How does the Kruskal's algorithm work for finding a minimum spanning tree in a weighted connected graph?

How does the Kruskal's algorithm work for finding a minimum spanning tree in a weighted connected graph?

Kruskal's algorithm is a greedy algorithm used to find a minimum spanning tree in a weighted connected graph. It works by considering the edges of the graph in ascending order of their weights and adding them to the spanning tree if they do not create a cycle.

Here is a step-by-step explanation of how Kruskal's algorithm works:

1. Sort all the edges of the graph in non-decreasing order of their weights.

2. Initialize an empty set called the "spanning tree" to store the final minimum spanning tree.

3. Iterate through each edge in the sorted order:

a. Check if adding the current edge to the spanning tree creates a cycle. This can be done by checking if the two vertices of the edge already belong to the same connected component in the spanning tree. If adding the edge creates a cycle, skip it and move on to the next edge.

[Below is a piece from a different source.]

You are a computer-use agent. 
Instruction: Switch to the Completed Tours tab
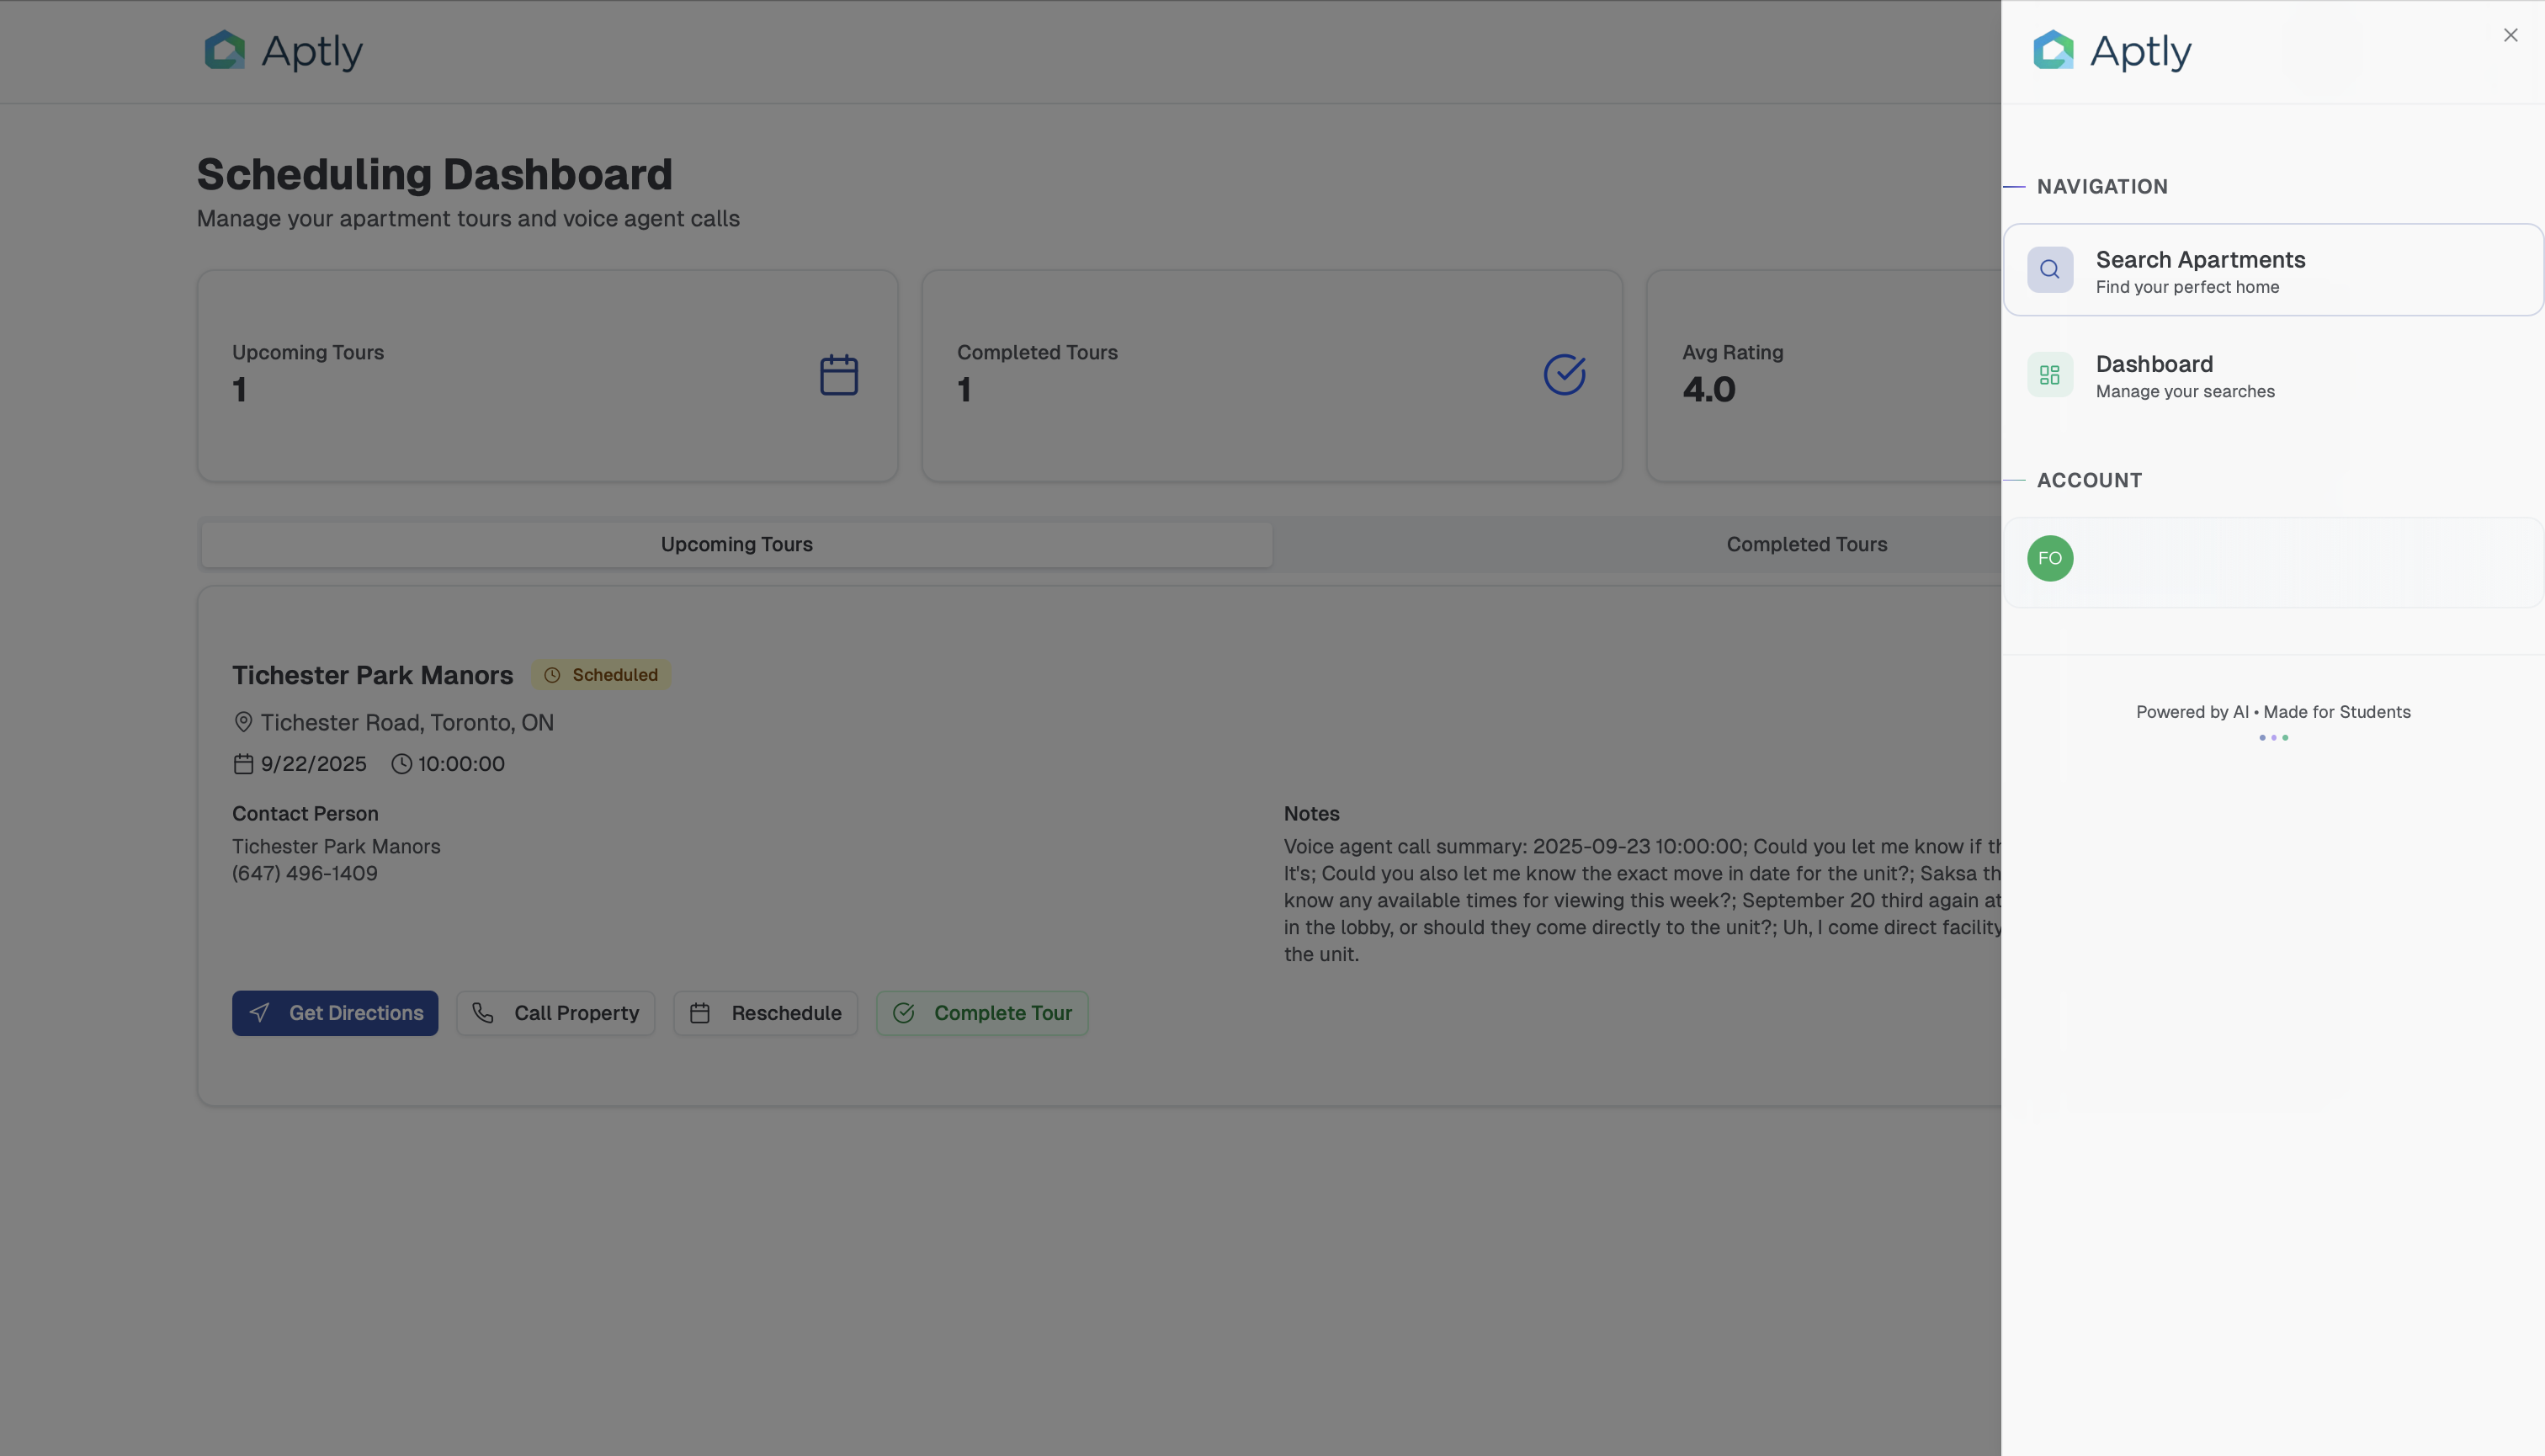click(1806, 545)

b. If adding the current edge does not create a cycle, add it to the spanning tree.

4. Repeat step 3 until all the edges have been considered or the spanning tree contains (V-1) edges, where V is the number of vertices in the graph.

5. The resulting spanning tree is the minimum spanning tree of the original graph.

Kruskal's algorithm works on the principle of adding edges with the smallest weight first, ensuring that the resulting spanning tree has the minimum total weight. By avoiding cycles, it guarantees that the spanning tree is acyclic and connects all the vertices of the graph.